EXERCISE OBJECTIVE: Each line from the one holding "Open the browser extensions" through the final line of the data below is to be given again exactly, and no other line is to appear.

[Extracted records]
- - -

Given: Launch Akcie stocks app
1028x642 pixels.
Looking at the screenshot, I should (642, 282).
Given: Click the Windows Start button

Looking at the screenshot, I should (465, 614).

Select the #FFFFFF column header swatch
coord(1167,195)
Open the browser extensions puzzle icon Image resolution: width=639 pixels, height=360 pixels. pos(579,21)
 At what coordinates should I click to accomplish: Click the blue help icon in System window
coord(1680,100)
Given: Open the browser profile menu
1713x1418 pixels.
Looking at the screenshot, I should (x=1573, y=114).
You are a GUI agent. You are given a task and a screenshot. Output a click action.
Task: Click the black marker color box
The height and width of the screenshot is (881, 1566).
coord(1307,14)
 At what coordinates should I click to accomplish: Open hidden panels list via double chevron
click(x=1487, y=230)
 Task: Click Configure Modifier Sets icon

- - -

SOLUTION TO THE PROBLEM:
Open the browser extensions puzzle icon Image resolution: width=639 pixels, height=360 pixels. pos(579,21)
 At what coordinates should I click to accomplish: Click the blue help icon in System window
coord(1680,100)
Given: Open the browser profile menu
1713x1418 pixels.
Looking at the screenshot, I should (x=1573, y=114).
You are a GUI agent. You are given a task and a screenshot. Output a click action.
Task: Click the black marker color box
The height and width of the screenshot is (881, 1566).
coord(1307,14)
 At what coordinates should I click to accomplish: Open hidden panels list via double chevron
click(x=1487, y=230)
 Task: Click Configure Modifier Sets icon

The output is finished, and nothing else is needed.